- Release poster
- Directed by: Erin Lee Carr
- Produced by: Erin Lee Carr; Dani Sloane;
- Cinematography: David Bolen
- Edited by: Sunita Prasad
- Music by: Chanell Crichlow; Michael Tuller;
- Production companies: HBO Documentary Films; Story Syndicate; Carr Lot Productions;
- Distributed by: HBO
- Release date: October 1, 2023;
- Running time: 95 minutes
- Country: United States
- Language: English

= The Ringleader: The Case of the Bling Ring =

2023 documentary film by Erin Lee Carr

The Ringleader: The Case of the Bling Ring is a 2023 American documentary film directed and produced by Erin Lee Carr. It follows Rachel Lee, the alleged mastermind behind The Bling Ring robberies speaking out about her experience for the first time.

==Plot==
Rachel Lee, the alleged mastermind behind the Bling Ring speaks out for the first time. Journalists, Amy Kaufman and Allen Salkin, district attorneys, Christine Kee, and Sarika Kim, victim Eden Shizzle, and Lee's father, David Lee, appear in the film.

==Production==
Lee has received messages, letters, and voicemails requesting an interview about her experience in the Bling Ring, which she declined feeling it was not right.

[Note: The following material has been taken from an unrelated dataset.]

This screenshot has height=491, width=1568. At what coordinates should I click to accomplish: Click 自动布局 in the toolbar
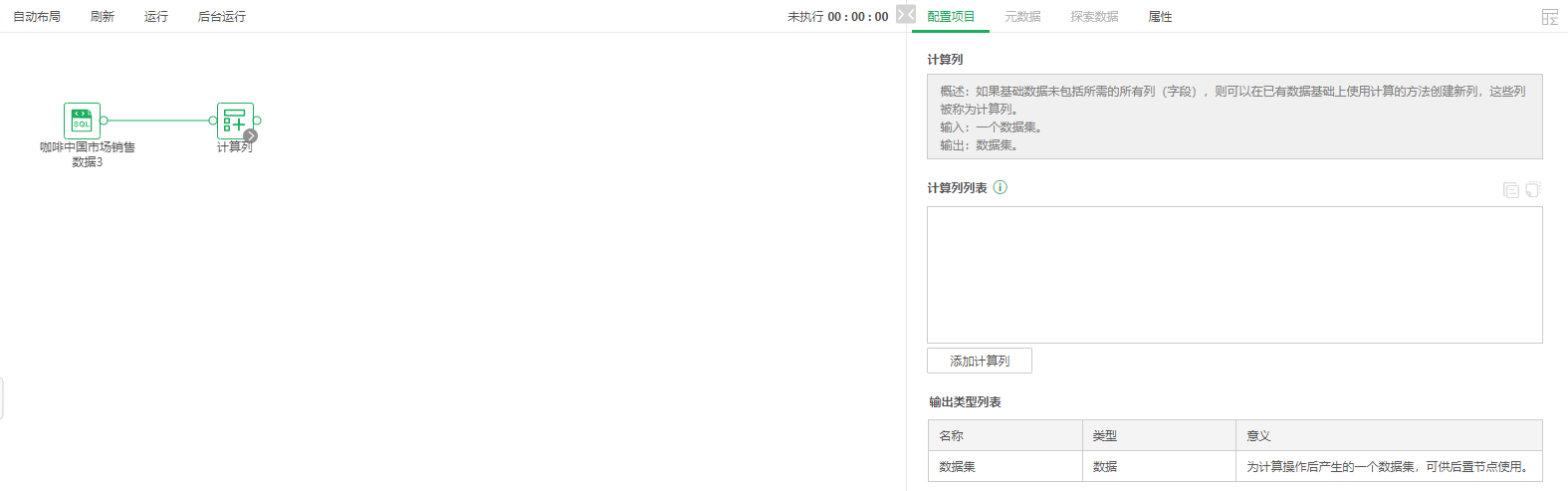click(x=37, y=17)

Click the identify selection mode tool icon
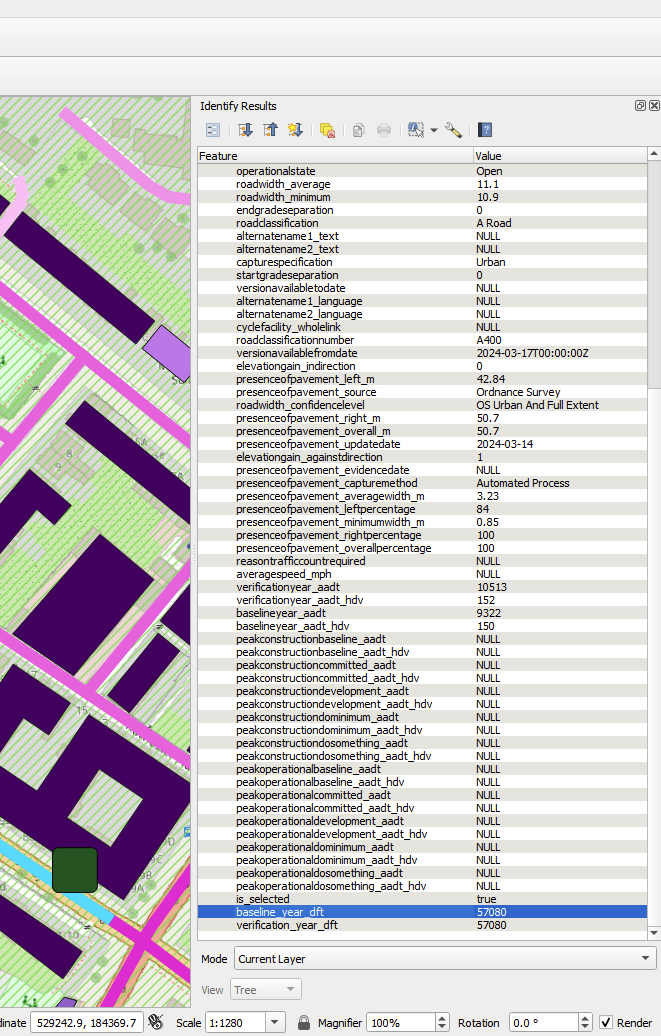coord(415,130)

Initially, Lee wanted to do a podcast; however, Erin Lee Carr contacted Lee, and the two had conversations about what would make Lee comfortable participating in a documentary. Carr scrapped days of interviews with Lee, feeling she was not being truthful, pushing her to be more open and honest, which she eventually became.

==Release==
The film premiered on HBO on October 1, 2023.